### WHAT IS REQUIRED
Turn the lines from the one with "Select the circle shape tool" through the last line into a Markdown table with the columns Row and Line. Skip blank lines and leave the pictures out.

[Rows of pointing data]
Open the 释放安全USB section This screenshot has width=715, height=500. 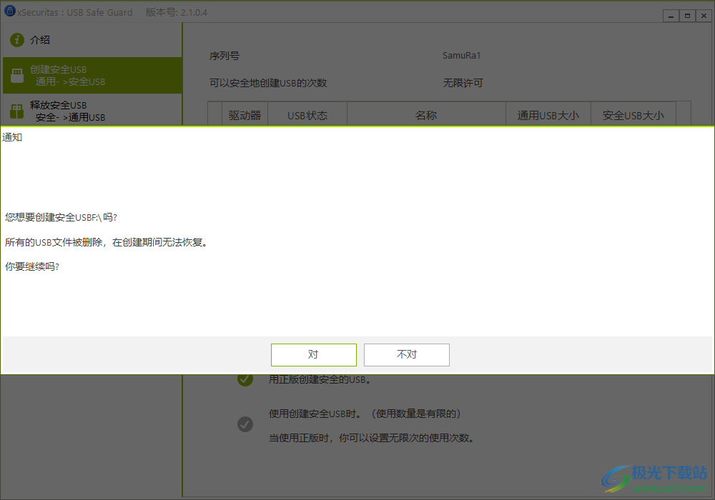(64, 111)
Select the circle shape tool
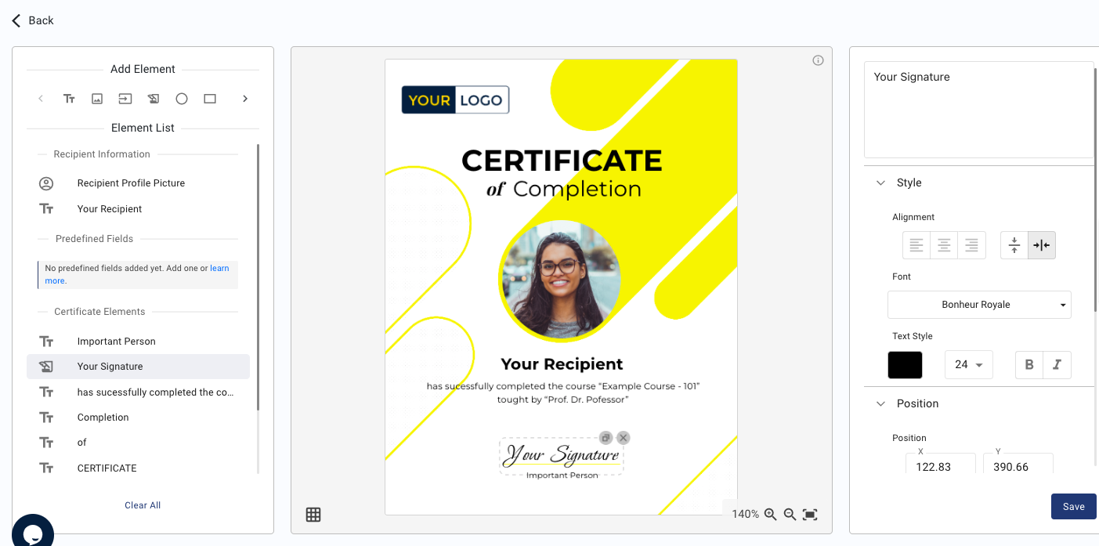The width and height of the screenshot is (1099, 546). 181,98
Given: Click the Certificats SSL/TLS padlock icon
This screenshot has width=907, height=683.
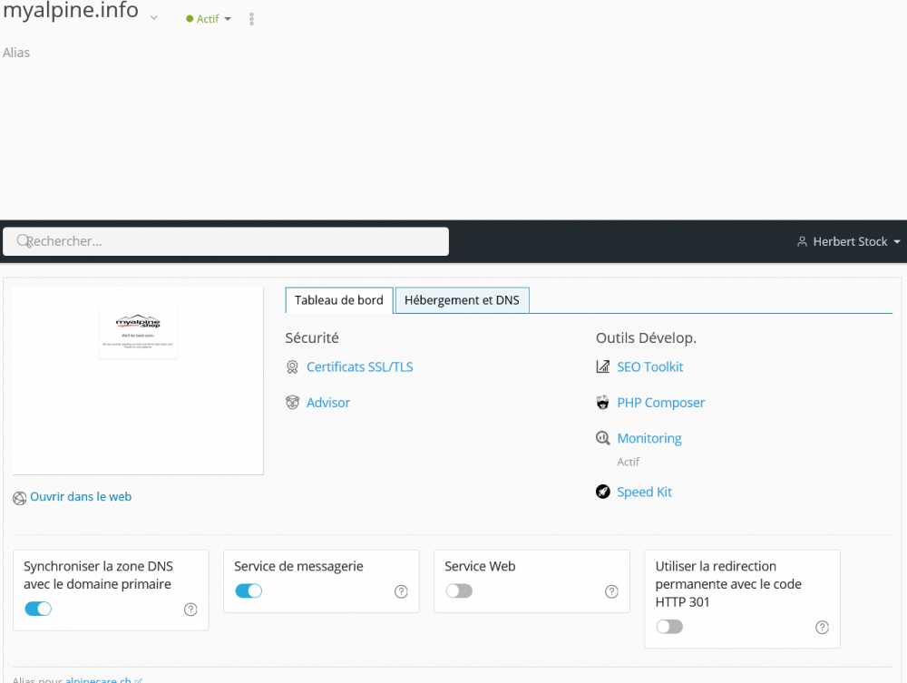Looking at the screenshot, I should pos(292,366).
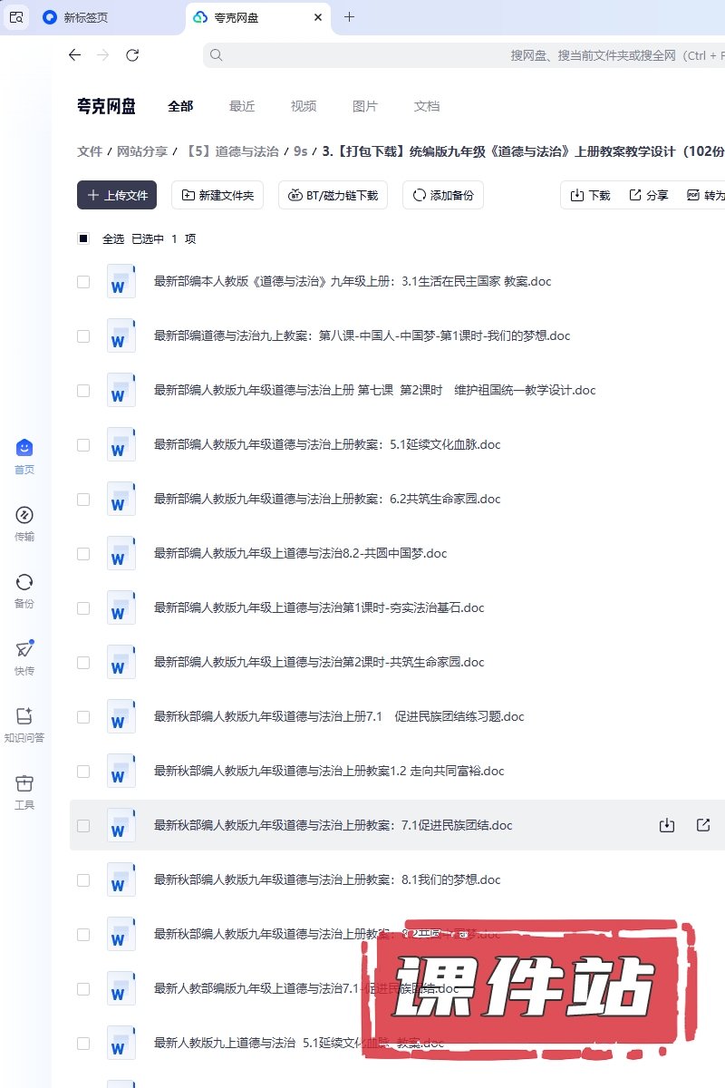Open the 工具 tools sidebar icon

[x=24, y=791]
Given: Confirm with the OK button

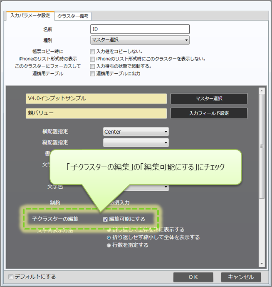Looking at the screenshot, I should [193, 277].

### OUTPUT
| Row | Line |
|---|---|
| 1 | Select the circle shape tool |
| 2 | The width and height of the screenshot is (1099, 546). 181,98 |
| 3 | Given: Click the Certificats SSL/TLS padlock icon |
| 4 | This screenshot has width=907, height=683. |
| 5 | Looking at the screenshot, I should pos(292,366). |
| 6 | Open the 工具 tools sidebar icon |
| 7 | [x=24, y=791] |
| 8 | Given: Confirm with the OK button |
| 9 | Looking at the screenshot, I should [193, 277]. |